By Josephine Sesay
Despite decades of pledges, campaigns, and commissions, the fight against corruption remains a carefully choreographed dance full of motion, yet devoid of progress. Across many developing nations, weak governance and entrenched corruption are not just obstacles to development; they are the architects of generational despair, particularly for millions of unemployed youths watching their futures slip through their fingers.
Calling corruption, a cancer is no longer sufficient. A more accurate description is an ecosystem one that thrives on impunity, broken institutions, and, most dangerously, public fatigue.

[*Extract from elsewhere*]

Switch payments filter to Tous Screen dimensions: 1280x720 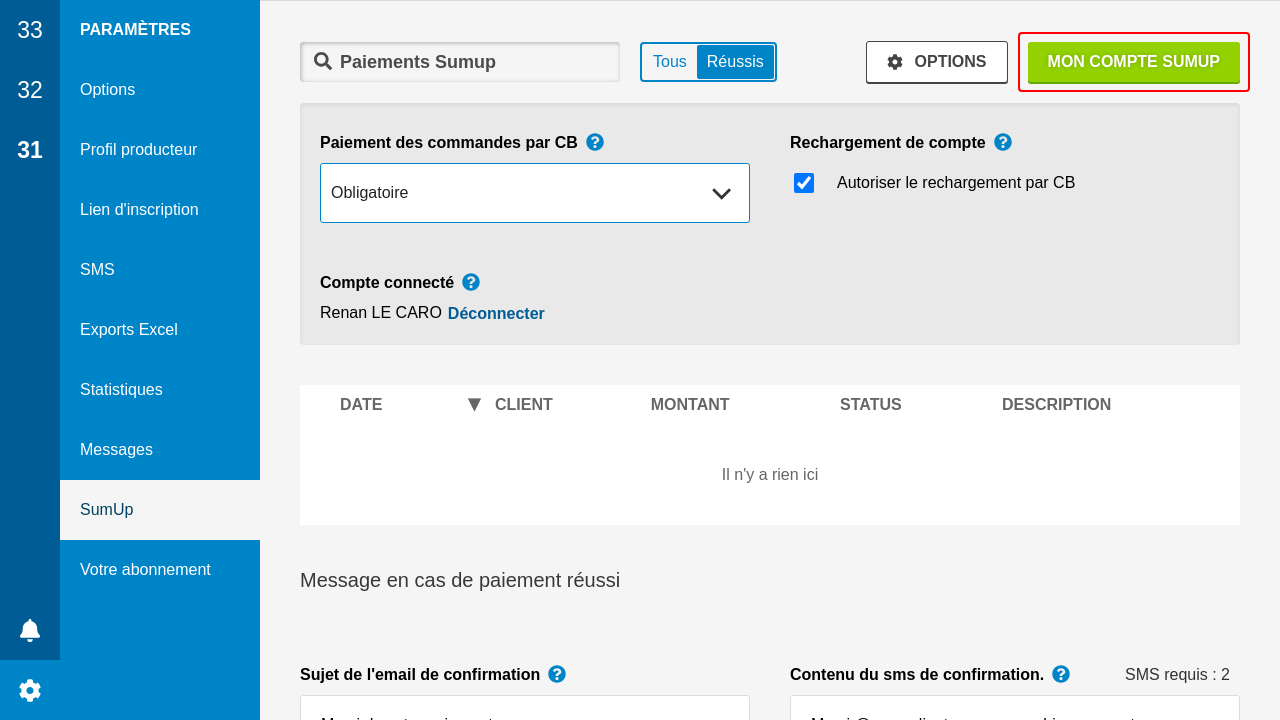(x=669, y=62)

Consider the recurring anti-corruption drives. Every administration arrives with slogans, committees, and promises. High-profile arrests are made, press conferences are held, and then silence. Cases dissolve into bureaucratic quicksand, with no meaningful convictions, no structural reform, and no reason to believe the next government will be different.

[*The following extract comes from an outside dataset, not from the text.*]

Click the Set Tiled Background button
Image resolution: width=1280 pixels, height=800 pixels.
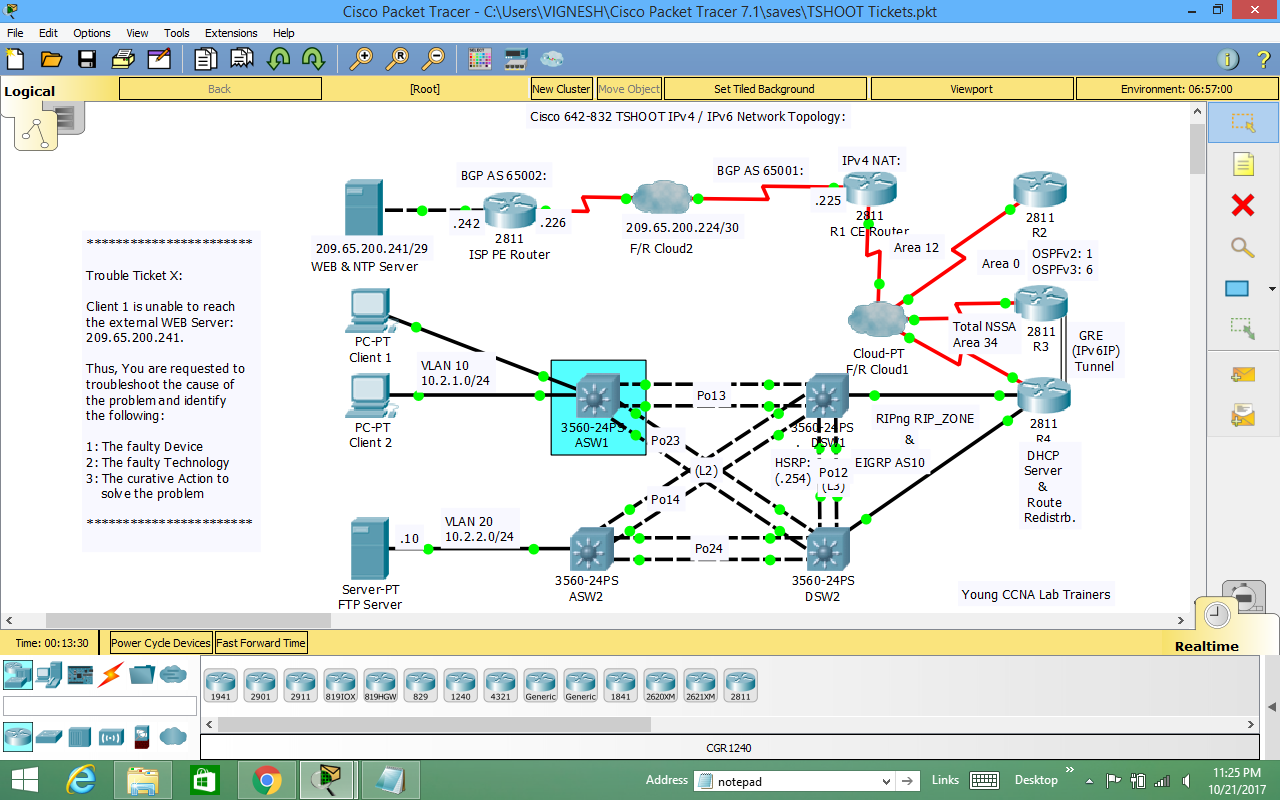(765, 88)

Meanwhile, youth unemployment continues to rise, both a symptom and a consequence of failed governance. When state contracts are awarded through nepotism rather than merit, when innovation is stifled by red tape lubricated only by bribes, the message to young people is clear this system is not for you.
And the youth are responding. Street protests, mass emigration, and online activism reflect a generation rejecting the old social contract. They are no longer content to be silent stakeholders in a country that offers little more than political theatre and economic stagnation.

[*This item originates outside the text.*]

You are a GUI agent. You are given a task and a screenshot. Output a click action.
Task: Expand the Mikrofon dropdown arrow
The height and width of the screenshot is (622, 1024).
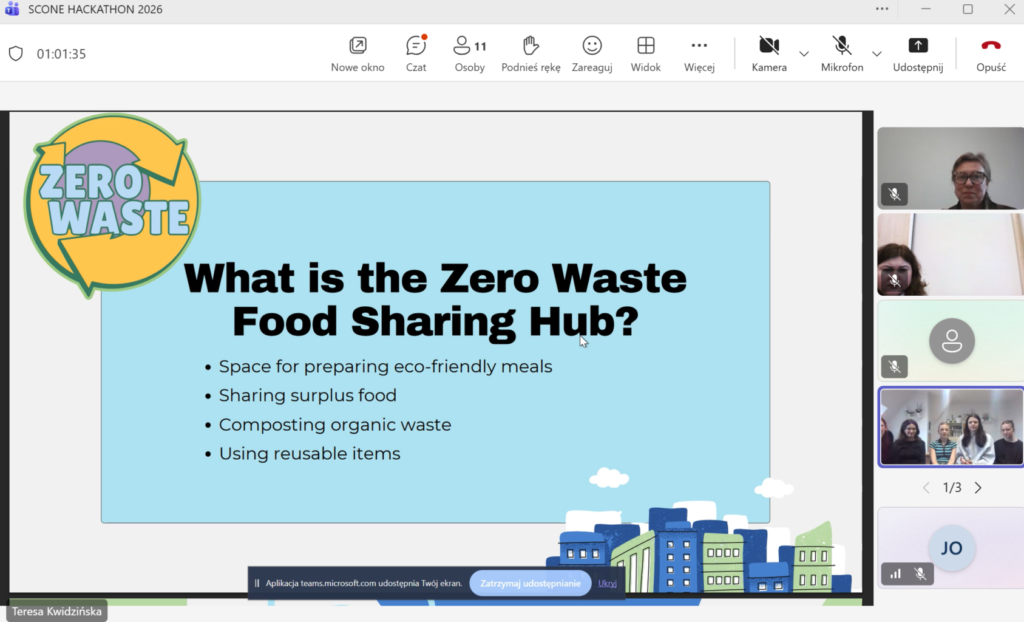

Herein lies the danger as faith in public institutions erodes, democracy begins to rot from within. Disillusionment turns into disengagement and disengagement can quickly descend into extremism. A government that fails to provide jobs, justice, or hope leaves a vacuum that bad actors are only too willing to fill.
There is still time to act, but it requires political will not performative reform. Real change demands independent institutions, transparent procurement systems, digital governance that limits human discretion, and, above all, the courage to prosecute power, not just petty criminals.
The youth of today are not lazy or entitled; they are tired. Tired of being told to wait their turn while corrupt elites entrench themselves for yet another decade. The question is no longer whether corruption is holding us back it is whether we are brave enough to confront the truth: the system isn’t broken. It was built this way.
If it stays this way, the most dangerous consequence will not be economic decline. It will be the day when young people stop demanding change not because they achieved it, but because they no longer believe it is possible.